** GIVEN TEXT **
▶

Having watched and re-watched those Woodstock 99 docs, I became genuinely curious about Limp Bizkit for the first time in my life. I wondered if, in middle age, Durst’s pose had changed at all. And also, if mine had. It seemed to me that the answers to the mystery -- the appeal of the closed case -- resided somewhere in “Still Sucks.” The sixth studio album from Limp Bizkit took nearly a decade to complete and has been compared to “Chinese Democracy,” except without the high hopes and great expectations. Its first single was released in 2013 -- eight years before the album came out -- and then, in the end, was not even included on the album. “Still Sucks” was a joke without a punchline. Until, eventually, it arrived. 

Although it's occasionally heavy, “Still Sucks'' is not especially a “Nu Metal” album. Even when it is heavy, it's more NIN than Korn or Slipknot. But, also, it has several Pop Emo moments and several Old School Hip Hop tracks. Middle-aged Limp Bizkit sounds as though they were influenced by The Beastie Boys, Conor Oberst and Justin Timberlake, not Jonathan Davis, Serj Tankian and Maynard Keenan. The album was evidently a massively labored, fraught recording process, full of scrapped sessions and second guessing. In that it's wildly eclectic, it does seem to span time and genre. But, sonically, it survived as one piece. Somehow, “Still Sucks” does not sound fragmented or distracted. In fact, it sounds downright contemporary. 

As the album opens, Limp Bizkit stands their ground. The first two tracks -- “Out of Style” and "Dirty Rotten Bizkit" -- are familiar and expected. Wall shaking, bone crunching guitar with Lethal scratching records and Durst beatboxing. The former is more Nu than Metal, while the latter sticks with the heavy riff and tapers the screeching. What both songs have in common, however, is that they are sonically frenetic and lyrically self-aware. Durst endeavors to keep things jokey and positive, steering clear of obvious traps and constantly reminding us: “We get it -- we suck.” 

Though clearly -- painfully -- self-aware, Durst still clings to his victim status. The guy who once sang “why’s everybody always pickin on me” (on “Full Nelson”) can’t seem to let it go. On “Love the Hate,” he tries his best to troll his trolls:

He the worst white rapper that'll ever be (Haha)

Sure as fuck ain't no Eminem

Looks like he's got Drake's pubes on his chin

It’s two minutes of self-loathing and self-parody. Moreover, it’s among the least interesting songs on the album. Whenever Durst seems consumed by critics, the album buckles. "You Bring Out the Worst in Me" wants to be haunting revenge Metal, but sounds like a kid who got pinched and then has a meltdown that’s tenfold his own hurt. “Empty Hole” — a slow, heavy plodder, like Staind but without a good singer — falls into a similar trap. He’s hurt and he wants to hurt her back…more.

◀

** EXCERPTED DATA **

▶

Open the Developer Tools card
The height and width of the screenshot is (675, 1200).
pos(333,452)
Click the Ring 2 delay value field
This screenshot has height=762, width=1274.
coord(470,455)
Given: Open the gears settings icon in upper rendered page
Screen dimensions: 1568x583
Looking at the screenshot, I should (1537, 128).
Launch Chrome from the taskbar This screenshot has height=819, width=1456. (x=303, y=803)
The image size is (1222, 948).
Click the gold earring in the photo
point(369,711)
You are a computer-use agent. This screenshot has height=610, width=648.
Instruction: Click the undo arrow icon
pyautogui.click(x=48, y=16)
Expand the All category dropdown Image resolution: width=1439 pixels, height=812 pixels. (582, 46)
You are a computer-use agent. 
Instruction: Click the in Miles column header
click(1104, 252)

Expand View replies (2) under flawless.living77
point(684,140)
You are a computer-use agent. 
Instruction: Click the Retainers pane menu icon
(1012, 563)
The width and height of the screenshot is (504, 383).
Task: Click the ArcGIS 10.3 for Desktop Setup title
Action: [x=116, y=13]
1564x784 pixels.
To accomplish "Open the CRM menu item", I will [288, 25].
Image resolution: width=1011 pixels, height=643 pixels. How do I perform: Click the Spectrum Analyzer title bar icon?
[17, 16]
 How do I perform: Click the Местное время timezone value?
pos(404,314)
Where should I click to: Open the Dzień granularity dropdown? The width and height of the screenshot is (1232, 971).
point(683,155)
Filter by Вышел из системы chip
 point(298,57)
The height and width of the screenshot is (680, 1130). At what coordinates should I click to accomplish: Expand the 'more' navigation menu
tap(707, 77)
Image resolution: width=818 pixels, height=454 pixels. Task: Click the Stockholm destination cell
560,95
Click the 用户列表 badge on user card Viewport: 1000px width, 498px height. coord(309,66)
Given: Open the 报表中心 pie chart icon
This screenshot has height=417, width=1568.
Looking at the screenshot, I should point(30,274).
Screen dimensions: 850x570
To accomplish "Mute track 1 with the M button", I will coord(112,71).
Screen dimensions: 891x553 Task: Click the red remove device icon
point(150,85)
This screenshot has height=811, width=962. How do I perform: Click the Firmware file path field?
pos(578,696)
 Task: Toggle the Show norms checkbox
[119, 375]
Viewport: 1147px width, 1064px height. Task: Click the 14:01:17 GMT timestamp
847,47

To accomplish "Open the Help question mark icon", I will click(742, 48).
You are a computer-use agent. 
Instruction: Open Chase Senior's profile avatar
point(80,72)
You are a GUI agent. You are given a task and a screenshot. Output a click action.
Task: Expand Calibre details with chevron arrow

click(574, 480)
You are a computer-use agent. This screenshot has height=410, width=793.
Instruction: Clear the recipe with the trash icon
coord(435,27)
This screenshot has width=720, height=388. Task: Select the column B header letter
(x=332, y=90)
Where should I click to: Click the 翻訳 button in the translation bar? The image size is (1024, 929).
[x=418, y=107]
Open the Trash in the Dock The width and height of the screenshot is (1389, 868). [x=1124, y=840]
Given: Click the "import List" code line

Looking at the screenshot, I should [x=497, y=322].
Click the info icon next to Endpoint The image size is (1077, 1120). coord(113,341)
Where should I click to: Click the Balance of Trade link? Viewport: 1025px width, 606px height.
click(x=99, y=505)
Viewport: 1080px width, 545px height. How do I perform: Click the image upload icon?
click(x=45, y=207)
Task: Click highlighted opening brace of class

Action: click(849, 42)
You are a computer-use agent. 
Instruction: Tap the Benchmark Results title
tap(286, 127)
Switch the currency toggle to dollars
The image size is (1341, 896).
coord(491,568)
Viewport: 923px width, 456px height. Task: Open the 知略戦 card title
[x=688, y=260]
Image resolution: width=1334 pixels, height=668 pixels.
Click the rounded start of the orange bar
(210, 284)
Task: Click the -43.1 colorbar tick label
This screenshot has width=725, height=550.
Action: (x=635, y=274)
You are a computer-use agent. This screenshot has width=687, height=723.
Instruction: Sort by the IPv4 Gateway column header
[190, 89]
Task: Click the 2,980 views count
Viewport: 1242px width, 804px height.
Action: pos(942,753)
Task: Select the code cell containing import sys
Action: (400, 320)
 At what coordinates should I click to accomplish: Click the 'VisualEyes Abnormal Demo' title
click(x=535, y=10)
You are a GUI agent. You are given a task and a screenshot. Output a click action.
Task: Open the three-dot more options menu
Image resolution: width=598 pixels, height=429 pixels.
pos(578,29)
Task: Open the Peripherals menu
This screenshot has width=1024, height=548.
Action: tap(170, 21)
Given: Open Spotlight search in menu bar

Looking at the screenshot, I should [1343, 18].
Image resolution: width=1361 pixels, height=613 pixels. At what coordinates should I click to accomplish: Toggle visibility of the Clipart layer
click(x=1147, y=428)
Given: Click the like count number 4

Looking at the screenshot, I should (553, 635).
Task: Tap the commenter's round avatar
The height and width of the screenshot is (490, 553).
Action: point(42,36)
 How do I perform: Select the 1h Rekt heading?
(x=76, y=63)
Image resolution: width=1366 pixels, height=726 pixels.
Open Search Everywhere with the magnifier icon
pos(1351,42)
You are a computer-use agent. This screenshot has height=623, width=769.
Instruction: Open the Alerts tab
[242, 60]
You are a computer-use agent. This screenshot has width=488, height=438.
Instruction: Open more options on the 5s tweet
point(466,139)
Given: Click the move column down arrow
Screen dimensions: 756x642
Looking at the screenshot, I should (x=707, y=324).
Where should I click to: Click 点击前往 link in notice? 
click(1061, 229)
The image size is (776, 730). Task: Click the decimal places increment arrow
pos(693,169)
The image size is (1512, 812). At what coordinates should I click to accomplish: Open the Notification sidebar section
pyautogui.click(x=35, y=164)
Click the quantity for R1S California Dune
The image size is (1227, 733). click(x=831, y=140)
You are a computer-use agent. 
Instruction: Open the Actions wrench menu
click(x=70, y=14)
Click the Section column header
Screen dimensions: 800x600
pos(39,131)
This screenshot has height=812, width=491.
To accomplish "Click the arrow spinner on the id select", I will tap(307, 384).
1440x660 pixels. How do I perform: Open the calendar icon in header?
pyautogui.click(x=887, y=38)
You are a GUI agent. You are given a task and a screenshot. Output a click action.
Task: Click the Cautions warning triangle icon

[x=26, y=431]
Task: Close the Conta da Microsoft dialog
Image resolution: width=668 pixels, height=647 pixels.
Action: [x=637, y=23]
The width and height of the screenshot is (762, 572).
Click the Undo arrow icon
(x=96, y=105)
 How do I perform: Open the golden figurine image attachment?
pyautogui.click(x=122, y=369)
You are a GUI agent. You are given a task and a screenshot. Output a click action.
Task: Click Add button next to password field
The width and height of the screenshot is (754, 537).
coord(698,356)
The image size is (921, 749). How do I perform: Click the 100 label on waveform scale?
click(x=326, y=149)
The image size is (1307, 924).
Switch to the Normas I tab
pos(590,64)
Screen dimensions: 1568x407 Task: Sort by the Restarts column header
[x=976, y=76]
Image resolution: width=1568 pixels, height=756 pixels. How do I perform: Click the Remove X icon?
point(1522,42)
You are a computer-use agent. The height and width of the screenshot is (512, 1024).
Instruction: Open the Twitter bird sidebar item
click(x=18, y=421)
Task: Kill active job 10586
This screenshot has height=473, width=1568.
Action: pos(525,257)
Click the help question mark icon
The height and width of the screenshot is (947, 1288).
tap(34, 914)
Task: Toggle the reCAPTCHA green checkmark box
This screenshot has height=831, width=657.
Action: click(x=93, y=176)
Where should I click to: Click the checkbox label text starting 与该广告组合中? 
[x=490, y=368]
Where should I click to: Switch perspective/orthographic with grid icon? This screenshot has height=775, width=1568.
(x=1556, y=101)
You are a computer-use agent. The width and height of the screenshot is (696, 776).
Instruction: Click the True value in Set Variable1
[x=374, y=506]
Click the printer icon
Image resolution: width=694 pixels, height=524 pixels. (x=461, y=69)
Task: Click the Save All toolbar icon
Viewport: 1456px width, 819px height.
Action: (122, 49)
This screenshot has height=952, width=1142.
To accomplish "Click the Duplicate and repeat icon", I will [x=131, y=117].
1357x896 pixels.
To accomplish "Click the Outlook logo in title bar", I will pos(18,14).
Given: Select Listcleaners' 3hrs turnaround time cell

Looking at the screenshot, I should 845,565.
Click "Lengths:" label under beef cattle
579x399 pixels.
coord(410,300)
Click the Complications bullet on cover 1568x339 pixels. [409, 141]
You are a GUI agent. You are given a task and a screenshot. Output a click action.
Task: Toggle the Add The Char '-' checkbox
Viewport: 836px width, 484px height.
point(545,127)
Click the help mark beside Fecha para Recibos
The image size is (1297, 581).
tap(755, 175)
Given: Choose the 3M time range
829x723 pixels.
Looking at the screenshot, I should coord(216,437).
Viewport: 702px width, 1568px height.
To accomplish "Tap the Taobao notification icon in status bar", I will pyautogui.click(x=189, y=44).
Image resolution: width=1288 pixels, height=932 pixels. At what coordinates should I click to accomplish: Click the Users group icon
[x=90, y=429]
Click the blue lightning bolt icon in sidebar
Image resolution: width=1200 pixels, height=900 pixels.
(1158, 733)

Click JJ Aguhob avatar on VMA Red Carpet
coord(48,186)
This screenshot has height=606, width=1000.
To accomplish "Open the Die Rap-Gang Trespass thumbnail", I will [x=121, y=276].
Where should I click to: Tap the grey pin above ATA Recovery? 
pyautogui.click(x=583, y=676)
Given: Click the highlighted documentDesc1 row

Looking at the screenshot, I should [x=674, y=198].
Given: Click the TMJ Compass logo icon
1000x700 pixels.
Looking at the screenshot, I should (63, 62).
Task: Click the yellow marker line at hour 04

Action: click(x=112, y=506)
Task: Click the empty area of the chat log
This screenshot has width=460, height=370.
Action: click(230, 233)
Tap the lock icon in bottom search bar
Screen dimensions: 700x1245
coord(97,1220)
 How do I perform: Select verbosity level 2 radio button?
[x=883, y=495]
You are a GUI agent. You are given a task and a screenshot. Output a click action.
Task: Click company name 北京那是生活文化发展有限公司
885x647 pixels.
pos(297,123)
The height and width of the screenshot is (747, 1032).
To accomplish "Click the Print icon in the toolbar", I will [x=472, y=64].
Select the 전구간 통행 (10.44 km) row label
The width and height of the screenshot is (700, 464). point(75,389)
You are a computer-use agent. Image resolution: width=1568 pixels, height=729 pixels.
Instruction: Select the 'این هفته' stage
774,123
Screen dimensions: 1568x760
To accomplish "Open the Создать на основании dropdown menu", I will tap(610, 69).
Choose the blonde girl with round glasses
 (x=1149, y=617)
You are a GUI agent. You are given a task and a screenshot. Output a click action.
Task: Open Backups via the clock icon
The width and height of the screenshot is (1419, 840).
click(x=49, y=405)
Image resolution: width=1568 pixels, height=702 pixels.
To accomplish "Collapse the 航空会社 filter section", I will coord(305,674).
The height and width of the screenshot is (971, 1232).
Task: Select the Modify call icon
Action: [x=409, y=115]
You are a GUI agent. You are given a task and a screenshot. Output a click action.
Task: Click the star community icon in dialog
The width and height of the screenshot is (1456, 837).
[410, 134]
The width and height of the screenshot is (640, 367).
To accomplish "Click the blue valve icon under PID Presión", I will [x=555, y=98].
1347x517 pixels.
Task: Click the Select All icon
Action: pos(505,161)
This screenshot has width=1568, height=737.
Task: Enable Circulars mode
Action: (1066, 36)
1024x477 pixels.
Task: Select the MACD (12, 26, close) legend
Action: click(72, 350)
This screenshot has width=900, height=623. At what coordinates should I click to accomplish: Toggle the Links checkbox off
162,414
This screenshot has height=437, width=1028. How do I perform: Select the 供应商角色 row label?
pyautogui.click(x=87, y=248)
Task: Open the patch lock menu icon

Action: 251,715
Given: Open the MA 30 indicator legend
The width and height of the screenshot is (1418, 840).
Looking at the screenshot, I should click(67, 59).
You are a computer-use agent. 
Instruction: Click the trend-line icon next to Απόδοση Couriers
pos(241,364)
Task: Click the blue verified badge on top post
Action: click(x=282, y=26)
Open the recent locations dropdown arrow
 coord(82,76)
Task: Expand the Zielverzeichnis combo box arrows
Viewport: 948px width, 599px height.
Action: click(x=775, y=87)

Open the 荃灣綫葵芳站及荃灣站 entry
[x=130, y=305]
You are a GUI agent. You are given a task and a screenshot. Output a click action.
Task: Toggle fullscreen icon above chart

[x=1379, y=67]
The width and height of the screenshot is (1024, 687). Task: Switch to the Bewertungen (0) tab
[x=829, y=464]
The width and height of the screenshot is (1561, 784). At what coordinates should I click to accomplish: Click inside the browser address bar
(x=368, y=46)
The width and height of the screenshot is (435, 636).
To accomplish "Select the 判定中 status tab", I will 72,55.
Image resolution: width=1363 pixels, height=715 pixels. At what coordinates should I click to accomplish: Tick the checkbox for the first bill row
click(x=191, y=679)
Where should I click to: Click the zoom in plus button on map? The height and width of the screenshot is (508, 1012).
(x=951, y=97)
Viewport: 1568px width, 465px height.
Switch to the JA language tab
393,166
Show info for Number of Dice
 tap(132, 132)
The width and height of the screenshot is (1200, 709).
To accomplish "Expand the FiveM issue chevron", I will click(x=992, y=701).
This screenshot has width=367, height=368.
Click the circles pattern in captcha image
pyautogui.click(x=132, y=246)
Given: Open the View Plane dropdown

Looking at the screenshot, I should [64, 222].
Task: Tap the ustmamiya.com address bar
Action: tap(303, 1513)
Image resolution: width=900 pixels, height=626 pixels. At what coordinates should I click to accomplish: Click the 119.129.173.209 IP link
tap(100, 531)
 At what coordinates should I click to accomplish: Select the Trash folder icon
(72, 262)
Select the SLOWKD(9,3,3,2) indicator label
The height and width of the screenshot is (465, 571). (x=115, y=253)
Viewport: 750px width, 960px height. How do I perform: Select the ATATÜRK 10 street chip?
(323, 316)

◀

** SET PROBLEM 1 **
Using only the Limp Bizkit album review above, decide whether each statement agrees with it. Answer each with yes or no and quote the exact words from the review that settle it.
(a) The album's first single came out in 2013 and was not included on the album.
(b) The review describes "Still Sucks" as mainly a Nu Metal album.
(c) The review counts "Love the Hate" among the most interesting songs on the album.
** SET PROBLEM 2 **
Continue the Limp Bizkit album review from the point where it stops.

** OUTPUT 1 **
(a) Yes: "Its first single was released in 2013 -- eight years before the album came out -- and then, in the end, was not even included on the album."
(b) No: "“Still Sucks'' is not especially a “Nu Metal” album."
(c) No: "it’s among the least interesting songs on the album."

** OUTPUT 2 **
Aside from “divorce albums” and, obviously, “diss tracks,” it’s hard to imagine music so fully consumed with its critics as “Still Sucks.” Durst spends half the record trying to cut off haters at the pass, pre-empting insults, exposing hypocrisy and swimming in snark all so that he cannot be attacked or worse -- genuinely hurt. Given his function in our culture, I understand it. On the other hand, when he’s not on the defense or the attack, he sounds — well — good.

“Dad Vibes,” the album’s first single, is a crude beat and some scratching under Durst’s Mos Def/Q-Tip impressions. It’s miles away from Nu Metal or Rap Rock. It’s just a silly track and an excuse for Durst to dress up in a wig and mustache and pretend that he’s Nathanial Hörnblowér. That being said, he has come a long way as an emcee. The best moments on “Still Sucks” are the ones that heavily borrow from The Beastie Boys. “Turn it Up Bitch” is a two note, bass through the bong, old school Hip Hop track that plugs “Ill Communication” into an Xbox. And “Snacky Poo” is straight “Pauls Boutique,” though less accomplished. It’s got inside jokes, disses, samples and prank phone calls.

When Durst chooses to sing, which he does surprisingly often here, the results are mixed. “Don’t Change” is a mostly acoustic cover of an excellent, not-acoustic INXS song. The original is so good, that the basic melody and structure are hard to ruin. But Michael Hutchence was an elite frontman, while Durst is more like a C- karaoke singer on this one. He fares better on “Barnacle,” which is a trite Punk Metal number about parasites and hangers on. Durst tempers the auto-tune and lets his vocal limitations communicate the hurt of the song. It’s not bad.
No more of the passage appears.